Recently, Christians around the world celebrated Easter, a high point in the life of the church because of what God accomplished at Calvary in the death of Jesus, and in his resurrection. What we celebrate at Easter, I suggest, is events which entailed God’s weak actualization of the crucifixion of the righteous Son of God, in order that he might achieve the great good of victory over the evil one, and the salvation of a great many people held in bondage. Very grave sin was committed in putting Jesus to death, but it was God’s intention that it should happen. Yet God did not have to act in a deliberate personal way to bring it about. There were plenty of people prepared to serve the purposes of the arch enemy of God, the satan, as he entered Judas (Lk 22:3; Jn 13: 2, 27) and worked through religious rulers whose protection of their own position blinded them to the work God was doing in bringing in his kingdom, people whom Jesus called children of the devil (Jn 8:44). But God had chosen to actualize the world in which these people committed these evils, because by this means God brought redemption to sinful humankind, a good than which no greater can be imagined for God’s creatures.
Hallelujah!
2 replies on “God “weakly actualizes” evil”
My Molinist friend and I were actually discussing this the other day so I found your article interesting. Wouldn’t God weakly actualizing something require a libertarian agent to fulfill the sufficient conditions for an action to take place? God’s weak actualization may be a necessary, but it isn’t a sufficient condition for an agent and thus wouldn’t that still require the creature to have libertarian free will in order to bring it about? I believe this is why Welty was saying this option is not available to the Calvinist.

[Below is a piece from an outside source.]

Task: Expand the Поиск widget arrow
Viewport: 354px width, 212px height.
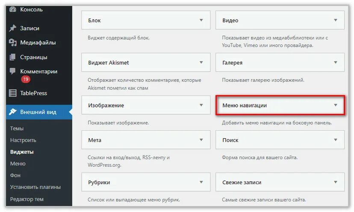Action: coord(336,139)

If I’m reading him right, God simply couldn’t “weakly actualize” things if the agents are libertarian in the sense of “could-do-otherwise”. If that were the case, God can create all the circumstances, but whether or not the choice is made is completely free from God’s actualization.
Of course, if we’re talking about source libertarianism, it’s possible; but that’s also compatible with Calvinism, with the simple addition that God both creates and designs the sources of free will (whereas in Molinism God creates but cannot design the sources of free will).